# Supplied material:
-- Start --

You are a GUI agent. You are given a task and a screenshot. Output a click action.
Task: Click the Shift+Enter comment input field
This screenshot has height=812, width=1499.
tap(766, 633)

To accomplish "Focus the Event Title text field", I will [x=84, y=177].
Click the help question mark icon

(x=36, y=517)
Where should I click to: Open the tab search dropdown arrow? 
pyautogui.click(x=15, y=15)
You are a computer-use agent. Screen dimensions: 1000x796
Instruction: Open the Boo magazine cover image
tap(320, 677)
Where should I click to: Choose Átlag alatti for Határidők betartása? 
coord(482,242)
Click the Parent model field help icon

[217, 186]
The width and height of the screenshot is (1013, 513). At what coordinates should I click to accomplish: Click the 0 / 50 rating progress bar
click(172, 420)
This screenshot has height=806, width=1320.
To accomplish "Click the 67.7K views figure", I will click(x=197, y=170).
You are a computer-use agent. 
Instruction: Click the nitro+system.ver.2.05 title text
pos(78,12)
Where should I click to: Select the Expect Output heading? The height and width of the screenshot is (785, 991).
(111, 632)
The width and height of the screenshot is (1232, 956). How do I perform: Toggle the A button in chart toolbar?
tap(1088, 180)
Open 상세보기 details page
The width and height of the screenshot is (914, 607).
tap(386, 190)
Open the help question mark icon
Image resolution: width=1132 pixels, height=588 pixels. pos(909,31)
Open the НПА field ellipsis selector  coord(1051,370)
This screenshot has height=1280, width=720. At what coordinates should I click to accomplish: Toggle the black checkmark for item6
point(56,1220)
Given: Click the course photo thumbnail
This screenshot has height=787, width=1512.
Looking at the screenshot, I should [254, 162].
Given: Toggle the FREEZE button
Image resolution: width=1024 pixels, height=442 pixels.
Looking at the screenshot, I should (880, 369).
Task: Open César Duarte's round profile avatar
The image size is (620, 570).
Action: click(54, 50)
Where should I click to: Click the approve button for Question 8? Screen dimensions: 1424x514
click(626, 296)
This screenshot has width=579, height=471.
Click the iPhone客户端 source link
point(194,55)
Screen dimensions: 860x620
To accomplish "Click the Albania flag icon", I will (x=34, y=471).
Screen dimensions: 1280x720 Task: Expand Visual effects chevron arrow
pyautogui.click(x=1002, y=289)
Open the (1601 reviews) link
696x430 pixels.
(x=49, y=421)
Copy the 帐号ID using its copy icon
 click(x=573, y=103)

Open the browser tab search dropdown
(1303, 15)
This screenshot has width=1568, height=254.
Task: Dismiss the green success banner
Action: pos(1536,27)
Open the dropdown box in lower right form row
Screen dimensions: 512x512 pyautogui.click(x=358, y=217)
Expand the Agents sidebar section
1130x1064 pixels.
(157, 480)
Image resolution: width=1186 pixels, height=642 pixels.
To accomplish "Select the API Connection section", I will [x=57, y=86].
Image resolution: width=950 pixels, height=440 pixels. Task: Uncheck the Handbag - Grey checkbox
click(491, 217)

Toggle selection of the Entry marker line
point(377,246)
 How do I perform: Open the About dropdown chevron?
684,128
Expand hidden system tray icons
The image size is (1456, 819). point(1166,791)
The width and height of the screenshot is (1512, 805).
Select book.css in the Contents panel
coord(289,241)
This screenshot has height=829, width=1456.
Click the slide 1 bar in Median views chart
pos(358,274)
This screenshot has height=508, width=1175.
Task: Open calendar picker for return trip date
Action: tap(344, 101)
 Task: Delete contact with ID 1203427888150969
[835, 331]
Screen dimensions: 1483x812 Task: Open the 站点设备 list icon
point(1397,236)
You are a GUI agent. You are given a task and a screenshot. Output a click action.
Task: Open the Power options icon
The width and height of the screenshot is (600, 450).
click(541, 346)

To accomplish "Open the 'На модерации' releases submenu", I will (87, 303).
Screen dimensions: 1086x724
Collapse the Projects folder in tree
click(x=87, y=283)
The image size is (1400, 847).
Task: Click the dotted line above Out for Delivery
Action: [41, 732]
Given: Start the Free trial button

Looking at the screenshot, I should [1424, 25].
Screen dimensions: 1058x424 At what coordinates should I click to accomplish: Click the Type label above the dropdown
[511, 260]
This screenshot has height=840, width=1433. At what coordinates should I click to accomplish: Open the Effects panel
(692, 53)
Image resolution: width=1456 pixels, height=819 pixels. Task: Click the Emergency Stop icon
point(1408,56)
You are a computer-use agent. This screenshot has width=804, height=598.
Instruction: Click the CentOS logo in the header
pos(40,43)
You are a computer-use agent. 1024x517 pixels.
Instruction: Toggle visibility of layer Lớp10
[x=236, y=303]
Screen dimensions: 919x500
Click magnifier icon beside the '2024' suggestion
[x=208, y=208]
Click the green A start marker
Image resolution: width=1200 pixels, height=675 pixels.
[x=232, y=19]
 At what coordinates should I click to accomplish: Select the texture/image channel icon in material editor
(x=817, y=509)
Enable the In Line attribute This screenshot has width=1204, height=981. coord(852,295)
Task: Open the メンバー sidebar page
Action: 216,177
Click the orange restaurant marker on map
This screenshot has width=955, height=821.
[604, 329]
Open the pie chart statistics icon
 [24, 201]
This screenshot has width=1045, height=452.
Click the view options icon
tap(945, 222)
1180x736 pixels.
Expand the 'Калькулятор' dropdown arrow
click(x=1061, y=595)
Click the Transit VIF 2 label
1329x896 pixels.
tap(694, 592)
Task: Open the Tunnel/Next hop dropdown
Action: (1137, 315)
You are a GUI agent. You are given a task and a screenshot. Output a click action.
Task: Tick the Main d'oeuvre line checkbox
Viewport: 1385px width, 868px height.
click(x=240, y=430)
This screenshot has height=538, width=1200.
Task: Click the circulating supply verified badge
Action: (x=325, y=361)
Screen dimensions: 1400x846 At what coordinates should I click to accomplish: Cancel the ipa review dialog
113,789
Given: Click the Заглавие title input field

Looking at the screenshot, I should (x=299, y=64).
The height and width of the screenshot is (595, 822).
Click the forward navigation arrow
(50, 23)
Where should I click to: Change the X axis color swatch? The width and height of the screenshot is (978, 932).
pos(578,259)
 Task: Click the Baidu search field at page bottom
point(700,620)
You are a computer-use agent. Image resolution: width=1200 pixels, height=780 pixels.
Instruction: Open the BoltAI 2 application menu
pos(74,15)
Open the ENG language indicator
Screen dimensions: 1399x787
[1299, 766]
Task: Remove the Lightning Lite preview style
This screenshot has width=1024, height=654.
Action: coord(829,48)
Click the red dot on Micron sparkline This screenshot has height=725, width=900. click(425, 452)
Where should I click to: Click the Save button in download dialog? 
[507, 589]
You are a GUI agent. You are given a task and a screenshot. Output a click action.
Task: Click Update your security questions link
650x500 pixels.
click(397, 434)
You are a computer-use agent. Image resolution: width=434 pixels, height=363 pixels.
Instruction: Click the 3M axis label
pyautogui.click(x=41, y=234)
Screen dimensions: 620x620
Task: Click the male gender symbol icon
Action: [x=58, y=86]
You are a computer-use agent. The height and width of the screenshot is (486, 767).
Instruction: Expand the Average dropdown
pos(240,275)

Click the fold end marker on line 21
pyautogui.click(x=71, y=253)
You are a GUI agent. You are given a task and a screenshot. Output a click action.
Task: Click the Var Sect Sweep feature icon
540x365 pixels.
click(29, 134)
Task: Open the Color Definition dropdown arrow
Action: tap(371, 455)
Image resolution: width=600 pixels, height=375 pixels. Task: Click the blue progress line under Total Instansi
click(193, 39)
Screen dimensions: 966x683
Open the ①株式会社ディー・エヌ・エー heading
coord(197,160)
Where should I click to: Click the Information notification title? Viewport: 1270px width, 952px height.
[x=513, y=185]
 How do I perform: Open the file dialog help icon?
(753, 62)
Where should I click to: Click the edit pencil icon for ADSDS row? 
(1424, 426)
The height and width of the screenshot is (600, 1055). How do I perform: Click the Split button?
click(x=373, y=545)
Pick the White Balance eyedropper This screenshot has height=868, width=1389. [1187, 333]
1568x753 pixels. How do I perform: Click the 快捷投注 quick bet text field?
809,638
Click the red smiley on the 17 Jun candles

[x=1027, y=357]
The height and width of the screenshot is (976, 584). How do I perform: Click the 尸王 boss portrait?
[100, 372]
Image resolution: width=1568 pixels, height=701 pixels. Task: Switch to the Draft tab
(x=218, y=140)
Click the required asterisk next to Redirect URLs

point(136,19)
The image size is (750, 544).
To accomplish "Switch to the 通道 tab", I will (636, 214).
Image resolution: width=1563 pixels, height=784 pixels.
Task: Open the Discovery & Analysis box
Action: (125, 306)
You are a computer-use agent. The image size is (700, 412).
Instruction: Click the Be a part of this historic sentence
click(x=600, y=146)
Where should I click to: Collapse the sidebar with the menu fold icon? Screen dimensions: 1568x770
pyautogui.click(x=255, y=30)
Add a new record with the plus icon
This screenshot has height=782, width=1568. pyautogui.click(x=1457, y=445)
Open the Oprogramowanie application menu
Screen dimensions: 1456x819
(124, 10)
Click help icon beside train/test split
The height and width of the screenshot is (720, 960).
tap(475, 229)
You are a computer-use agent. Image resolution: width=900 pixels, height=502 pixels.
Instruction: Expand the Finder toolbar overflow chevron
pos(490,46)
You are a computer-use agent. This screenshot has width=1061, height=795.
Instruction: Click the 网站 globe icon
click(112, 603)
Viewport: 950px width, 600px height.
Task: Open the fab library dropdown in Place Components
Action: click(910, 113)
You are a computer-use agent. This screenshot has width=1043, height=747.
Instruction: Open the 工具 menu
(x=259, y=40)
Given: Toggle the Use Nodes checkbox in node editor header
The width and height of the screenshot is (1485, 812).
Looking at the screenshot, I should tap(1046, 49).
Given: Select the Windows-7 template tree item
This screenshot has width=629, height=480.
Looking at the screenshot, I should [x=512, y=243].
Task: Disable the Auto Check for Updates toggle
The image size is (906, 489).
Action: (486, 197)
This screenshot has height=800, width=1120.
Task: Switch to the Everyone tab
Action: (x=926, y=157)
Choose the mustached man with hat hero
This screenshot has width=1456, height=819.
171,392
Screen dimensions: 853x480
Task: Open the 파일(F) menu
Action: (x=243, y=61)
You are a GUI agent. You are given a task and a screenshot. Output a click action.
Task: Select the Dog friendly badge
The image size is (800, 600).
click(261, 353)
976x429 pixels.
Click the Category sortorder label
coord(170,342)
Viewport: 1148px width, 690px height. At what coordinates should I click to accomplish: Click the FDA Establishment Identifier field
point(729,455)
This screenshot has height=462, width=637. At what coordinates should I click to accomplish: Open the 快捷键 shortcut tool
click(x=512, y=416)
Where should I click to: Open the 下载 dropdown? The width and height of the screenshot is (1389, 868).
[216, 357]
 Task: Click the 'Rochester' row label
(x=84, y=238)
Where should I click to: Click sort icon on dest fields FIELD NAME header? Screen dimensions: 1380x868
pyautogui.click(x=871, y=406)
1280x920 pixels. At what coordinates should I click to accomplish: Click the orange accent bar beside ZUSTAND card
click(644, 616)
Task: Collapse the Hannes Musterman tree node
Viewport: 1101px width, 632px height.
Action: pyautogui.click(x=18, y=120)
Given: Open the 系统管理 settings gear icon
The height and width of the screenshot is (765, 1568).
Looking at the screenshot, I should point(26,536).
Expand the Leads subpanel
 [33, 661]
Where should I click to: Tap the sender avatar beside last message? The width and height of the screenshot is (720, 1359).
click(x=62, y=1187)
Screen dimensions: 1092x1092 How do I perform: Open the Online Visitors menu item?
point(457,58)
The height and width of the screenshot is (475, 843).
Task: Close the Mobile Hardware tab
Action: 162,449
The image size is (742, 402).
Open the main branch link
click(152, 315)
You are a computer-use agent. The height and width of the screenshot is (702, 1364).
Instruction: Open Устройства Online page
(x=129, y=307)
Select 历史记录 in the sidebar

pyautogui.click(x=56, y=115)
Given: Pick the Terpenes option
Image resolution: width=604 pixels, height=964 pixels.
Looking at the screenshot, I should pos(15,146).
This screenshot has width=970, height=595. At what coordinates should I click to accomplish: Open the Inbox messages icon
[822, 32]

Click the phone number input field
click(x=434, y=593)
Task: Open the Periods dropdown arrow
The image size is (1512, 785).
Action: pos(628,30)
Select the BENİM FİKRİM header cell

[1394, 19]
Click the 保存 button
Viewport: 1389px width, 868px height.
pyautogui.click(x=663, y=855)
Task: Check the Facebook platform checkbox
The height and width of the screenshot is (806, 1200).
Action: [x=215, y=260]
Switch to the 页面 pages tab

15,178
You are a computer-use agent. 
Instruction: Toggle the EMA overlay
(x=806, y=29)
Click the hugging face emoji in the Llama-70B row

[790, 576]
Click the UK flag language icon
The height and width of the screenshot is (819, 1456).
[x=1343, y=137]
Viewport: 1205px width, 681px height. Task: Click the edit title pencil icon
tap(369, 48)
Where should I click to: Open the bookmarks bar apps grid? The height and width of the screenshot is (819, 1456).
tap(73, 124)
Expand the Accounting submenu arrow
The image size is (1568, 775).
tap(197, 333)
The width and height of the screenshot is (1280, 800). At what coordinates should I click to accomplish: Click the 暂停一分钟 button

-- End --

# What to work on:
Could you update the material from the line containing "Where should I click to: Click the edit" down through the line containing "pos(490,46)" by rewriting those lines with "computer-use agent" replaced by "screen agent" and everything else left as it is?

# The response:
Where should I click to: Click the edit pencil icon for ADSDS row? 
(1424, 426)
The height and width of the screenshot is (600, 1055). How do I perform: Click the Split button?
click(x=373, y=545)
Pick the White Balance eyedropper This screenshot has height=868, width=1389. [1187, 333]
1568x753 pixels. How do I perform: Click the 快捷投注 quick bet text field?
809,638
Click the red smiley on the 17 Jun candles

[x=1027, y=357]
The height and width of the screenshot is (976, 584). How do I perform: Click the 尸王 boss portrait?
[100, 372]
Image resolution: width=1568 pixels, height=701 pixels. Task: Switch to the Draft tab
(x=218, y=140)
Click the required asterisk next to Redirect URLs

point(136,19)
The image size is (750, 544).
To accomplish "Switch to the 通道 tab", I will (636, 214).
Image resolution: width=1563 pixels, height=784 pixels.
Task: Open the Discovery & Analysis box
Action: (125, 306)
You are a screen agent. The image size is (700, 412).
Instruction: Click the Be a part of this historic sentence
click(x=600, y=146)
Where should I click to: Collapse the sidebar with the menu fold icon? Screen dimensions: 1568x770
pyautogui.click(x=255, y=30)
Add a new record with the plus icon
This screenshot has height=782, width=1568. pyautogui.click(x=1457, y=445)
Open the Oprogramowanie application menu
Screen dimensions: 1456x819
(124, 10)
Click help icon beside train/test split
The height and width of the screenshot is (720, 960).
tap(475, 229)
You are a screen agent. Image resolution: width=900 pixels, height=502 pixels.
Instruction: Expand the Finder toolbar overflow chevron
pos(490,46)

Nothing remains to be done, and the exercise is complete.